In this day and age of self-aggrandizing pop stars, it is hard for today’s generation to imagine that there ever existed a selfless singer of song who was only concerned with the causes he sang about and not his celebrity. Well, there was a man of such integrity. I’m talking about our last American folk hero, Pete Seeger. A champion of the disenfranchised since the 1940s, Pete railed against war, pollution, racism, greed, and social injustice for eight decades. He bravely risked a 10-year prison sentence for defying Senator Joe McCarthy’s witch hunt in the 1950s and popularized the civil rights anthem, “We Shall Overcome,” for Dr. Martin Luther King, Jr.’s historic march in the 1960s. His anti-war song, “Knee Deep in the Big Muddy,” became a force in ending the Vietnam War. He founded the Clearwater organization, which continues to clean up the Hudson River. Right up until the very end, the 94-year-old icon was fighting the good fight. At 94, he performed at the Farm Aid concert, leading Willie Nelson, Dave Matthews, and Neil Young in song against fracking. I spoke and exhibited my art at a gun control rally that Pete had organized and planned to perform at this past January 2014. The only reason he wasn’t there was because it coincided with his wake that was taking place about a half a mile down the road.

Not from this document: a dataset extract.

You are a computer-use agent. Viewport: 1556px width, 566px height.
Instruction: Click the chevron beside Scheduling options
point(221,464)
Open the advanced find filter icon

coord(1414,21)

It’s because he sang for things like justice and the environment, and not for record sales, that he is so admired. Besides being in the Rock and Roll Hall of Fame and winning a Grammy at 90, he was awarded the National Medal of Arts and a Kennedy Center Honor. He was chosen to sing at President Obama’s historic first inauguration. Bruce Springsteen devoted an entire album to Pete’s songs.
As an artist who’s known for creating work that challenges people to think more deeply about many of the same issues that Pete sang about, I have been personally inspired by Pete Seeger. That’s why I recently took time off from my sociopolitical paintings to create the portrait of Pete titled, “Beacon Of Hope” that hangs in Pete’s (and my) hometown of Beacon, NY, where the locals cherish their own national treasure.
There is currently a greatly deserved petition to nominate him for the Nobel Peace Prize. Somehow, I doubt Kanye West will ever get nominated for a Nobel Prize, unless of course he nominates himself. What made Pete so special is that he never cared about accolades—in fact, he disdained them. He only cared about the making the world a fairer place for generations and trying to preserve it for future ones.